TurboLigationTM Kit enables quick ligation of both blunt-end or cohesive-end of DNA fragments in only 5 minutes at room temperature. The kit combines TurboLigaseTM, an ultra-pure recombinant T4 DNA Ligase, and 5X TurboLigation Buffer,
an optimized quick ligation buffer. A 5 minutes reaction is as efficient as a traditional 16℃ overnight ligation reaction. The reaction product is used directly for chemical transformation without any further treatment.
- Adding linkers or adapters to DNA
- Blunt or cohesive end ligation of duplex DNA
- DNA cloning
TurboLigaseTM: 5 unit/µl in Storage Buffer of 10 mM Tris-HCl, pH 7.5, 50 mM KCl, 0.1 mM EDTA, 1 mM dithiothreitol, and 50% glycerol 5X TurboLigation Buffer: 250 mM Tris-HCl, pH 7.5, 50 mM MgCl2, 5 mM dithiothreitol, 5 mM ATP, 25%
polyethylene glycol 8000
4. Stability and Storage
TurboLigase and 5X TurboLigation Buffer are stable at -20℃ for 12 month from date of receipt.
Store TurboLigase and 5X TurboLigation Buffer at -20℃.
Shipped in gel packs.
1. TurboLigaseTM Unit Definition
0.015 Weiss unit (1 cohesive end ligation unit) is defined as the amount of TurboLigaseTM required to give 50% ligation of HindIII fragments of l DNA (5´ DNA termini concentration of 0.15 µM) in a total reaction volume of 20 µl in 30 minutes at 16°C in a buffer of 50 mM Tris-HCl, pH 7.5, 10 mM MgCl2, 1 mM ATP, 10 mM Dithiothreitol.
2. TurboLigaseTM Specific Activity and Purity
TurboLigase has a specific activity >12,000 unit/mg.

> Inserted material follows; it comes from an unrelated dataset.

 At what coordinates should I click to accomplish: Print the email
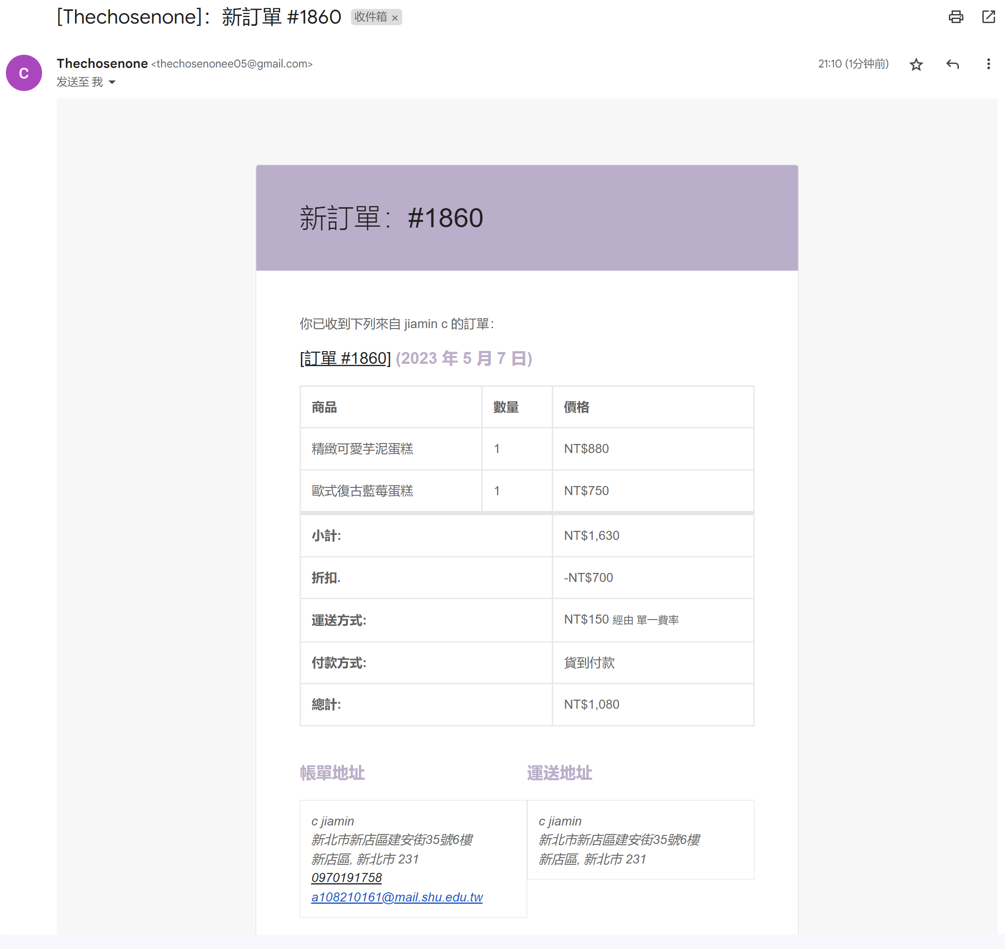(956, 17)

TurboLigase is purified to homogeneity.
1. Ligation Reaction
- Warm 5X TurboLigation Buffer to room temperature (22℃-25℃) before setting up TurboLigation reactions.
- Keep TurboLigase at -20℃.
- Thaw competent cells (not included) on ice immediately before setting up TurboLigation reactions.
- Always include a control reaction with vector only.
Set up ligation reaction in 10 µl
5X TurboLigation Buffer 2 µl
vector µl total vector and insert volume up to 7 µl
insert µl use ~1:3 molar ratio of vector to insert
adjust volume with water to 9 µl
TurboLigase 1 µl adding TurboLigase the last increases ligation efficiency
- Mix gently and incubate at room temperature for 5 minutes. Incubation between 5 to 10 min gives the best result.
- Chill the reaction on ice for 1 minute.
- Use 1-3 µl of the ligation reaction for transformation of 20-50 µl competenet cells.